Two weeks after a knife-edge election, an angry mob claiming a "coup" storms a building to intimidate local officials as they count the final few ballots that will determine the next president of the United States.
This scene from a new HBO movie is not a prediction of what could follow President Donald Trump's re-election bid next month, but a re-telling of actual events that followed Florida's bitterly contested 2000 vote.
The documentary "537 Votes," out Wednesday, recalls how pro-Republican protesters stormed Miami's government center to rage against an ongoing manual recount of some 10,000 ballots that could have handed the election to Democratic candidate Al Gore.
Soon after, the tally was halted, and ultimately George W. Bush won Florida and thus the presidency -- a chain of events the film's director believes could be mirrored on a much broader scale next month.
"There's no telling how many scenes like Miami-Dade, and how many states like Florida circa 2000 we might see," Billy Corben told AFP.
"That's the truly frightening prospect."
Analysts say a mail-in voting surge due to Covid-19 could delay the confirmation of next month's winner, with the Transition Integrity Project warning of a possible period of legal and political "chaos" exploitable by both parties.
Trump has prepared the ground should he challenge next month's results, frequently claiming Democrats will hijack tens of millions of mailed-in ballots -- despite no past evidence of widespread irregularities.
He has refused to declare he will accept the election results, and called on supporters to attend polling stations and "protect" ballots, raising fears of clashes if the race turns out to be very close.
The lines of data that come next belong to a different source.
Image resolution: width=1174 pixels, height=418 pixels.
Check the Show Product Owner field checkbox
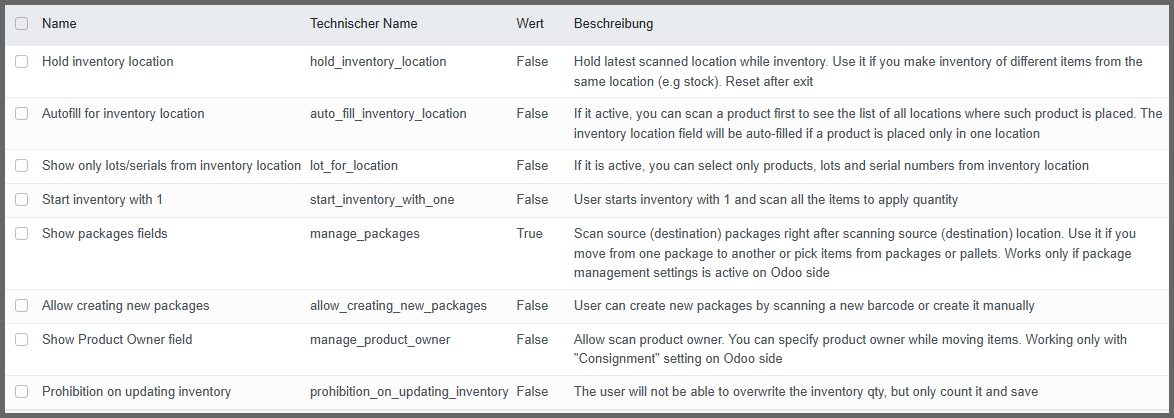tap(22, 340)
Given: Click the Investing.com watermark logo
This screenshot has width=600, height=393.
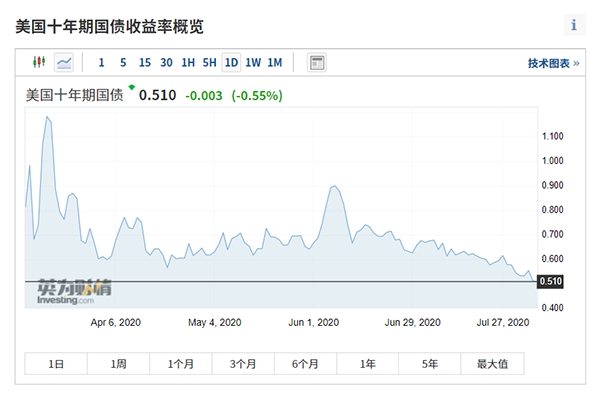Looking at the screenshot, I should [x=74, y=292].
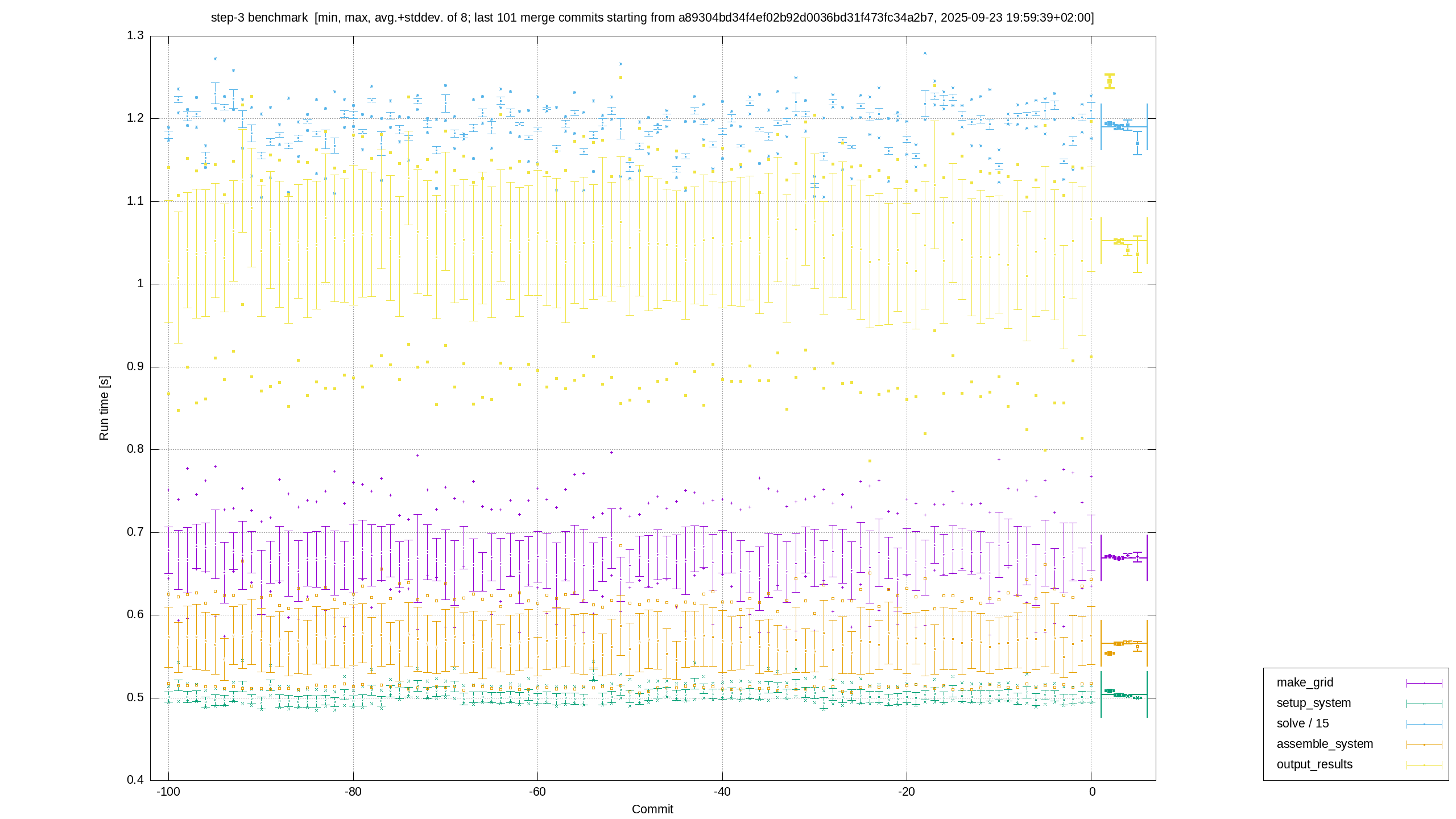Click the step-3 benchmark chart title
The height and width of the screenshot is (819, 1456).
(652, 18)
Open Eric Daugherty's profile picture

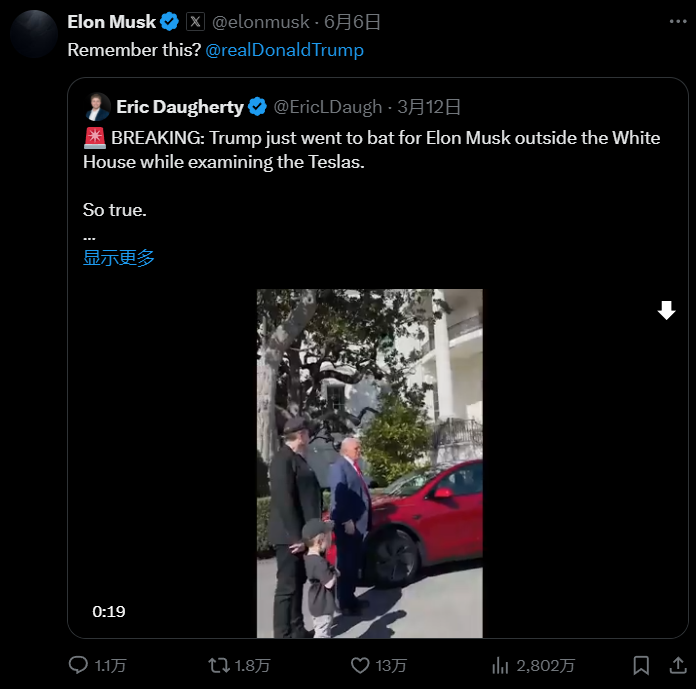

Republican Senate leader Mitch McConnell has sought to reassure voters that "the winner... will be inaugurated on January 20th."
But "537 Votes" interviews officials from both sides in 2000 -- including Roger Stone, the Republican operative who later steered part of Trump's first campaign -- who see things less optimistically.
"The recount in Florida was a street brawl for the presidency of the United States," says Stone, speaking to filmmakers last year before his conviction for federal crimes later pardoned by Trump.
"Overheated rhetoric" by Miami protesters accusing the recount of fraud and even a coup "worked extremely well" in securing Bush's victory, Stone says.
"One man's dirty trick is another man's civic participation," he adds.
Corben's film also claims Cuban-American "neo-fascists" in Florida were "weaponized" by Republicans in 2000 after the Clinton administration controversially sent child refugee Elian Gonzalez back to Cuba after his shipwreck.
Trump has been accused of courting far-right groups including white supremacists.
After his ambiguous comments about the Proud Boys militia group at his first debate with opponent Joe Biden caused uproar, Trump said he condemned "all white supremacists."
"These tactics work... they worked in 2000, and (Trump) hopes that they will work again," said Corben. "And if the election is close, they can work again."